Faut il rendre justice à 3 millions de personnes contre 59, ou à 59
millions contre 3 ?«
Ah bon. Donc maintenant vous revenez encore à votre logique communautariste qui consiste à choisir en fonction de l’appartenance ethnique.
»Vous êtes arqueboutés, sur la défense de 3
millions d’individus contre 59.«
3 millions contre 59 ? Désolé mais je ne vous suis pas sur ce terrain glissant.

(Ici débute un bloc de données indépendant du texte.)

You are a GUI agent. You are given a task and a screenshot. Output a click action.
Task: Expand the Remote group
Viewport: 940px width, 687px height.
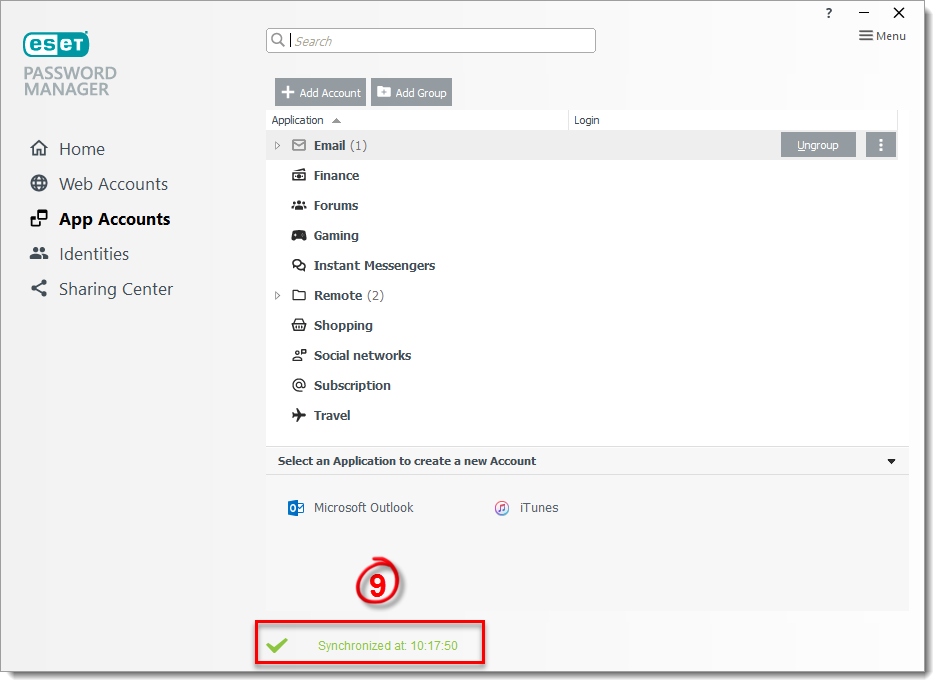point(277,295)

»Et si votre position étaient empreintes d’un
paternalisme colonial ? Y avez vous songé ? Parce qu’après tout votre
position sur la nature des immigrés, sur leur besoin, sur notre
capacité à résoudre chez nous, leurs problèmes, a bien les mots, les
buts, les excuses du colonialisme et son arrogance aigu qui ne supporte
aucune vélléité de contradiction.«
Oui mais bien sûr évidemment, suis-je bête ! Imaginer un monde où les gens auraient la liberté de s’installer là où ils le souhaitent, c’est du paternalisme colonialiste. Heureusement que vous êtes là pour m’éclairer.
»Et pour finir, s’il était possible de rendre justice à 59 millions d’individus ici, et à trois millions, chez eux ?" Vous parlez de quels 3 millions là ? Des 3 millions qui vivent et sont installés en France, parfois avec des enfants nés en France ? Si c’est le cas, sachez qu’ils sont déjà chez eux, par définition. Du coup nous sommes d’accord, je pense comme vous qu’il est possible de rendre justice à 59 + 3 = 62 millions d’individus ici en France.
Pour finir je ne vous connais pas et vous ne me connaissez pas, donc vos jugements de valeur, gardez-les vous. D’autant que votre témoignage était intéressant, voilà je vous le dis.